Scientists say Western nations owe flood reparations to Pakistan

In little over a decade, Pakistan has faced two large-scale floods, costing billions of dollars in losses and impacting millions of people.

Reuters

The World Weather Attribution, in its rapid study published in the early hours of Friday, has linked devastation in Pakistan caused by extreme rainfall and flooding to climate crisis.

“Pakistan is owed reparations not only for climate change that is happening now, but really for that whole history of the way that the river basin is managed in this part of South Asia,” Ayesha Siddiqi, an author of the study, tells reporters during an online press briefing.

“Pakistan should absolutely demand financial compensation and reparations for what is happening there today.”

While there has not yet been a definitive estimate of the total losses incurred, some analysts say total financial damages and reconstruction costs would hover around at least $19.5 billion.

“If that seems like a reasonable calculation, then of course, it seems very legitimate to have a conversation about how that money can be put together,” says Siddiqi. 

Siddiqi says the ‘Loss and Damage’ framework of COP26 provides for a roadmap to get the process done institutionally. “I think there are other avenues to talk about, but that conversation needs to be had,” she says.

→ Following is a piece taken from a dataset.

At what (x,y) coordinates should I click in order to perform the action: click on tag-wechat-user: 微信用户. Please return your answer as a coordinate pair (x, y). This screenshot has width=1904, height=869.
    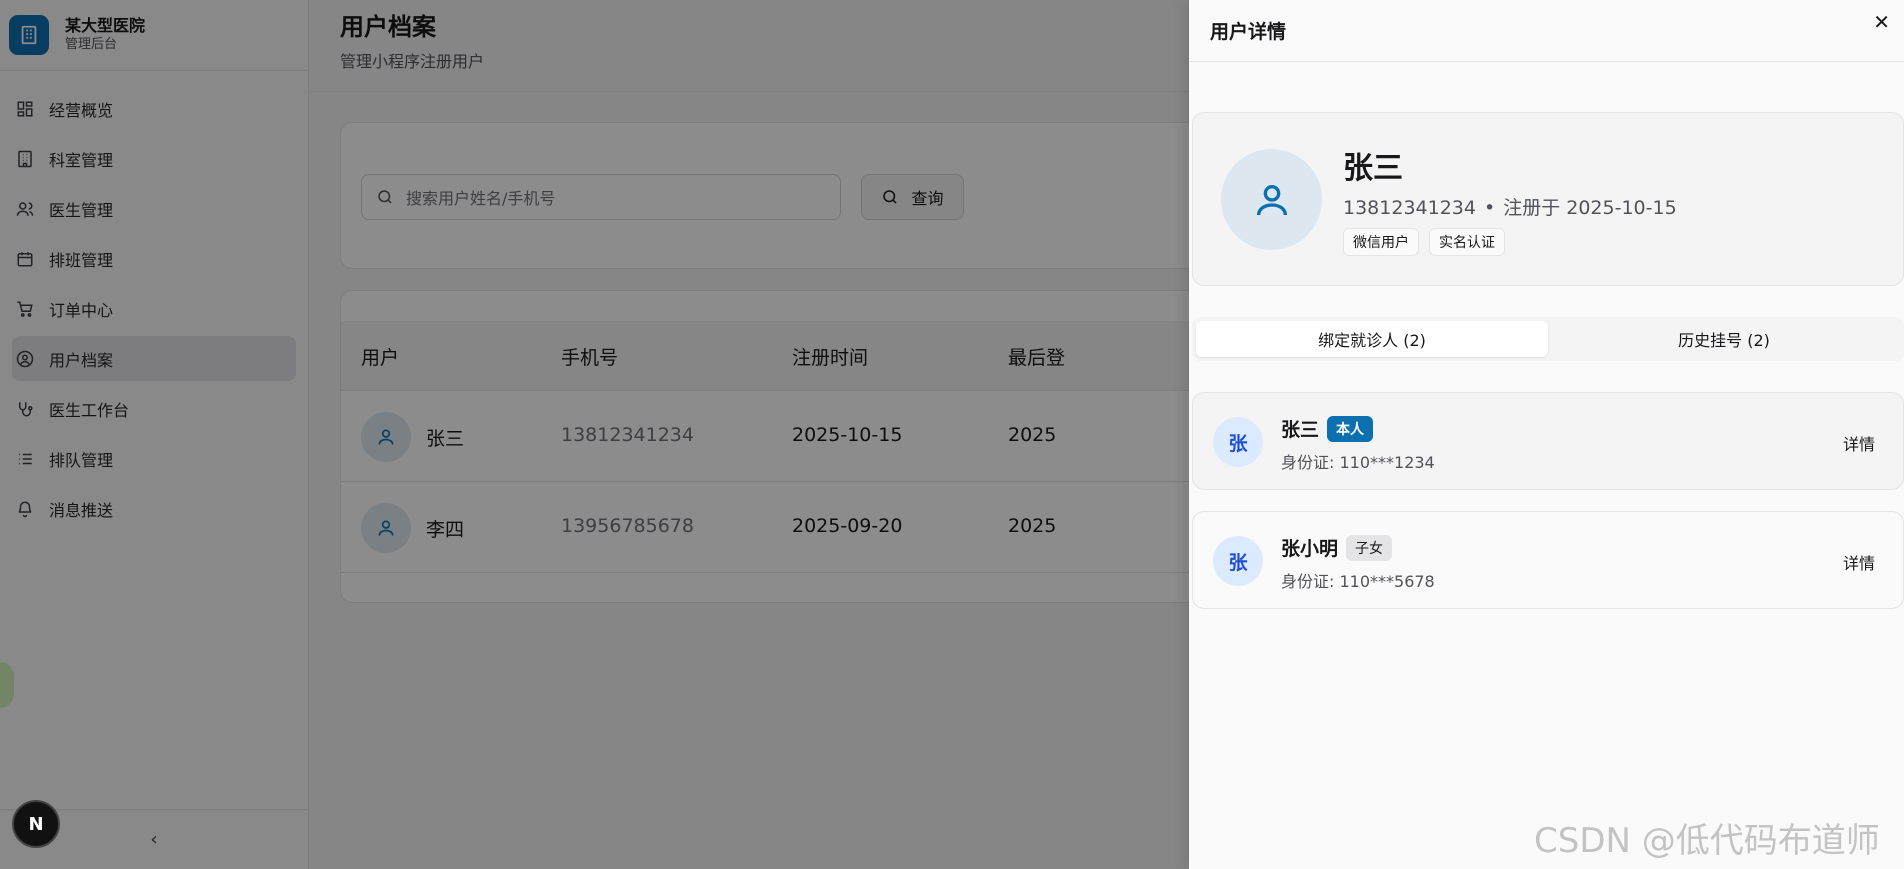
    Looking at the image, I should click on (1381, 242).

“Like, what about the big IMF (International Monetary Fund) package that Pakistan has just renegotiated with the international financial institutions. Debt relief can be offered to Pakistan so that Pakistan does not spend all of its money servicing debt.”

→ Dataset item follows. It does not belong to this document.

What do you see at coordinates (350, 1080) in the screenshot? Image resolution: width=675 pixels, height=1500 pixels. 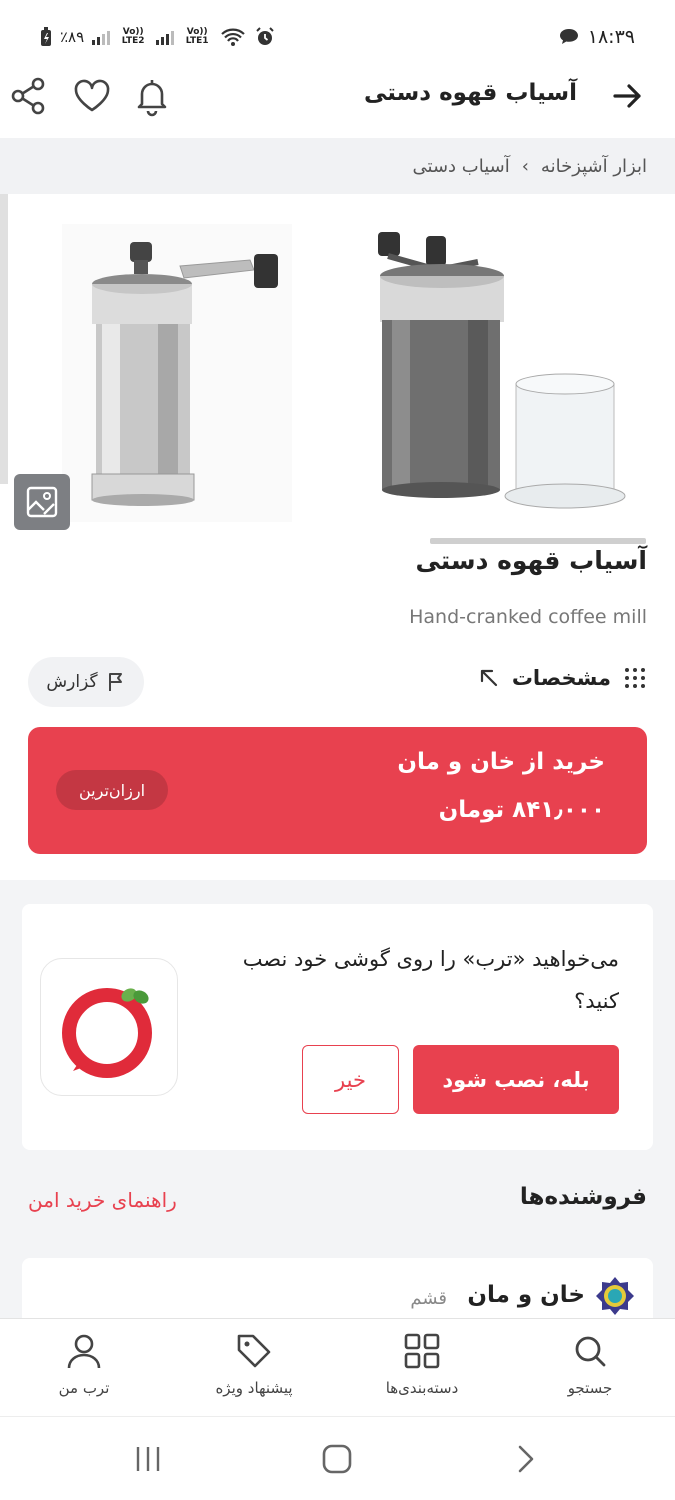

The World Weather Attribution is an initiative by a group of scientists coming together to study the role of climate change at the time of unfolding of an extreme event at a particular place.

The study on the recent Pakistani floods uses “well-established peer-reviewed methods” to ascertain how much more likely human-induced climate change made the extreme rainfall more frequent and intense. 

“Based on observations and models, combining with the authors’ theoretical knowledge, climate change did play a role,” says Sjoukje Philip, one of the authors of the study.

The finding makes the case for Islamabad to press industrialised nations, responsible for excessive carbon emissions, to contribute to the relief efforts.

Pakistan Meteorological Department says the country received more than three times its usual rainfall in August, making it “the wettest August since 1961”, whereas Sindh and Balochistan received seven and eight times their usual monthly averages.

Friederike Otto, an author of the study, says they looked at two different events to understand the extraordinary rainfall: a) 60-day rainfall over the entire Indus basin; and, b) looking at the provinces Sindh and Balochistan, which were devastated the most by the rains, over the five-day period of maximum rainfall.

The scenario ‘a’, Otto explains, captured the fact that this year the whole monsoon season in the country remained extremely wet, signalling “there was a lot more rainfall than average”. While in scenario ‘b’, the scientists observed there were some days where the provinces experienced extremely heavy rain, which exacerbated the impact of flooding.

Other

(a) Observed average 60-day rainfall for 1 July -29 Aug 2022. The red highlight shows the Indus river basin; (b) 5-day rainfall for 22-26 Aug, 2022. The study region encompassing Balochistan and Sindh is highlighted in red. — World Weather Attribution

Pakistan’s National Disaster Management Authority (NDMA) has put the number of the population affected by the heavy rainfall and extreme floods at 33 million, with 1.7 million houses destroyed and 1,500-plus deaths.

Fahad Saeed, another author of the study, says a precursor to this additional extreme rainfall is “a record-breaking heatwave in March and April in Pakistan and parts of India”.

“That particular heat flow brought the depression from the Bay of Bengal to Pakistan’s southern areas,” he tells the press briefing. 

“Instead of following their normal pathway of going to the northern parts of the country, they ended up in the southern areas, resulting in some areas receiving over 700 percent increase in precipitation.”

Saeed adds while heat waves are relatively easier to predict, monsoons are “notoriously hard”.

The study mentions that Pakistan is geographically situated at a place where two precipitation weather systems terminate, meaning the monsoon rains from the east and south-east during summer, and disturbances from the Mediterranean Sea during cooler months of winter. 

“It is well established that climate change results in increasing the variability of these systems,” it adds. “These changes, either spatially or temporally, make the country more prone to such extremes.”

Pakistan’s readiness to combat adverse impacts of climate changes has always been a subject of much debate. Being a low-middle income country, it does not help the case either.

“Looking at the future, for a climate 2 °C warmer than in preindustrial times, models suggest that rainfall intensity will significantly increase further,” the study says.

“Both current conditions and the potential further increase in extreme peaks in rainfall over Pakistan in light of anthropogenic climate change, suggest that there is an urgent need to reduce vulnerability to extreme weather in Pakistan.”